バイデン大統領 撤退圧力のなか演説 選挙戦の継続 重ねて示す

アメリカ大統領選挙で選挙戦からの撤退圧力にさらされているバイデン大統領は、激戦が見込まれる中西部ミシガン州で演説し、選挙戦を継続する考えを重ねて示しました。選挙集会などを通じて、自身に対する懸念を払拭(ふっしょく)したい考えです。

11月の大統領選挙に向けて、与党 民主党内から撤退を求める声が相次いでいるバイデン大統領は、12日に共和党のトランプ前大統領との激戦が見込まれる中西部ミシガン州で選挙集会を開きました。

演説でバイデン大統領は「最近、さまざまな臆測が飛び交っている。『バイデンはどうするのか。選挙戦に残るのか。撤退するのか』と。私は選挙戦を続け、勝つつもりだ」と述べて、選挙戦を継続する考えを重ねて示しました。

また、前日の記者会見で、ハリス副大統領をトランプ氏と言い間違え、大きく報じられたことを念頭に「人々は、私がいかに名前を混同したかを話したがる」と述べたうえで、トランプ氏もかつてヘイリー元国連大使とペロシ元下院議長とを言い間違えたと指摘しました。

バイデン大統領の陣営によりますと、この日はおよそ2000人の支持者が集まり、会場からは「やめるな」という声が繰り返し上がりました。

一方、会場の外には、バイデン大統領に撤退を求める民主党支持者もいました。

バイデン大統領は、この日の演説では声を張り上げる場面も目立ち、選挙集会などを通じて、自身に対する懸念を払拭したい考えです。

集会の会場前には撤退求める民主党支持者も

バイデン大統領の集会に参加した男性は「バイデン大統領は能力の高い人物だ。撤退する必要はないし、トランプ氏を倒すことができる」と話し、選挙戦の継続を支持しました。
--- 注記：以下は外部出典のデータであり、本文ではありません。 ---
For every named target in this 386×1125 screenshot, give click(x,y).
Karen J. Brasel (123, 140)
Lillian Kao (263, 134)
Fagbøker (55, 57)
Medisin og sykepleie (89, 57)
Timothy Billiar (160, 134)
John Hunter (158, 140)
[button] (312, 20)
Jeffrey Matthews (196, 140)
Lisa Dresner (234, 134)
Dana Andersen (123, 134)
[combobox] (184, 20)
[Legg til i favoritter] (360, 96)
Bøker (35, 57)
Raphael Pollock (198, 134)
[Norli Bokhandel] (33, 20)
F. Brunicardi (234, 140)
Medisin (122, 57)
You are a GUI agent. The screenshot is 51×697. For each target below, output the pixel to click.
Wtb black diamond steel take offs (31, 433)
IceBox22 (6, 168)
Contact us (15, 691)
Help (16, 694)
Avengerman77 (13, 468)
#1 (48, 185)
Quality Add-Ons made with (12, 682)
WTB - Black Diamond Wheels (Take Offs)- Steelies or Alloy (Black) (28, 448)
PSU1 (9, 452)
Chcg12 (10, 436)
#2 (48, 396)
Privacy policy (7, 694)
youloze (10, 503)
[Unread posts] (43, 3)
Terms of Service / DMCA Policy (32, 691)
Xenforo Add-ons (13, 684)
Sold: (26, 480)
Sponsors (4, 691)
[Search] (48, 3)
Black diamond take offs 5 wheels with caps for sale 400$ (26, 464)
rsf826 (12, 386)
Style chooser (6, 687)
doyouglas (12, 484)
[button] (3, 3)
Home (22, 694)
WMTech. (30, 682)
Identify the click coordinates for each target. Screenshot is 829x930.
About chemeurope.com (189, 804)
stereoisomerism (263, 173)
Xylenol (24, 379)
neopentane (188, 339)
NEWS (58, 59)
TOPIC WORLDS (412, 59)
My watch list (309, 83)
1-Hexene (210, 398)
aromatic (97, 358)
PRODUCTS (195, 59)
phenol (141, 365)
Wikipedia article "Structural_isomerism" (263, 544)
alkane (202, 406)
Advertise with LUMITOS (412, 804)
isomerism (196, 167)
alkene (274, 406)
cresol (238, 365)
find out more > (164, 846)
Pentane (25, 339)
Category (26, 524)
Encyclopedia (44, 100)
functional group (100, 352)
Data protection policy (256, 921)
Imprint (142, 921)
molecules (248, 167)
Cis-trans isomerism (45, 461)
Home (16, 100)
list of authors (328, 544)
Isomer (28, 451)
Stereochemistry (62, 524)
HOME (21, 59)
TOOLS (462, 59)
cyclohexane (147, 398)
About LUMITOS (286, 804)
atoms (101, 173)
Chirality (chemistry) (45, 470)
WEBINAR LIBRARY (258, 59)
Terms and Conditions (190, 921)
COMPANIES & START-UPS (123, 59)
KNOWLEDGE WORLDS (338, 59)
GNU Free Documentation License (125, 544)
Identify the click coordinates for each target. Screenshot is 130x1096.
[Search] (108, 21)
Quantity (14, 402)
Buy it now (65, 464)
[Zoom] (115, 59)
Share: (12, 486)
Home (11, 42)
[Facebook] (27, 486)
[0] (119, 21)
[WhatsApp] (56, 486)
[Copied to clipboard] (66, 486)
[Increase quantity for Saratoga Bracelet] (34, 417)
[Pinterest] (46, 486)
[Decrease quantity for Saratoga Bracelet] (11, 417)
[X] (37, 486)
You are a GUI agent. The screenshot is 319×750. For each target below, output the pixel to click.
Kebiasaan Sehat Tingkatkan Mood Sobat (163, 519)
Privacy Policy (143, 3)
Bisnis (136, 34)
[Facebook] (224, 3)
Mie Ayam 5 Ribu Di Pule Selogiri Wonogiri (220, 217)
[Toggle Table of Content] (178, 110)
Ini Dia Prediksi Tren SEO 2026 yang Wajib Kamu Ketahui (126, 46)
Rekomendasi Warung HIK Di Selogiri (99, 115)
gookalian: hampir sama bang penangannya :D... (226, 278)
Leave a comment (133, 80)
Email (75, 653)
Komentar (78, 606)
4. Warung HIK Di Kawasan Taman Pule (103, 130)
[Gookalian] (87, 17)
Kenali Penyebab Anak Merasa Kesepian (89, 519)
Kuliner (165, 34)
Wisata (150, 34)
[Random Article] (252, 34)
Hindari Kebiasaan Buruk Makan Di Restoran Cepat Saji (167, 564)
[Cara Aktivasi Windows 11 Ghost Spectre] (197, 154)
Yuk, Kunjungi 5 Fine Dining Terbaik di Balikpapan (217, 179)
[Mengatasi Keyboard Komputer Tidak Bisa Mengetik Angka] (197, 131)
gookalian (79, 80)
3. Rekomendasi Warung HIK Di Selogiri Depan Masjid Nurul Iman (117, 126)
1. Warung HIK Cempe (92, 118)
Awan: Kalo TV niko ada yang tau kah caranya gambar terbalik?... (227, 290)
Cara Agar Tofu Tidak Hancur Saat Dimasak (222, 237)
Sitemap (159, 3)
一方、集会の会場の前には、バイデン氏に撤退を求める民主党支持者の男性が来ていました。

この男性が持っている横断幕には「パス・ザ・トーチ、ジョー」「バイデン大統領は後継者にバトンを渡せ」と書かれていました。

この男性は、テレビ討論会でのバイデン大統領の様子を見て、トランプ氏には勝てないという思いを強くしたといい、「バイデン大統領が大統領候補であり続けるならば、大敗するだろう。これまで50年間、民主党の大統領候補を支持してきたが、このままなら支持しない」と話していました。

テレビ討論会以後 撤退求める民主党議員は20人に

6月に開かれたテレビ討論会のあと、バイデン大統領に対して、選挙戦からの撤退圧力は高まる一方で、アメリカの有力紙、ニューヨーク・タイムズは12日、大統領に撤退を求める民主党の議員は上下両院で合わせて20人になったと伝えました。

それによりますと、7月に入ってから10日までの間に、上院で1人と下院で9人の合わせて10人が大統領の撤退を求めたということです。

さらに、NATO首脳会議のあと、ウクライナのゼレンスキー大統領をロシアのプーチン大統領と紹介したり、記者会見でハリス副大統領をトランプ氏と呼んだりするなど、言い間違えが相次いだ11日には、さらに8人の議員が、翌12日にも2人の議員が、新たに撤退を求めたということです。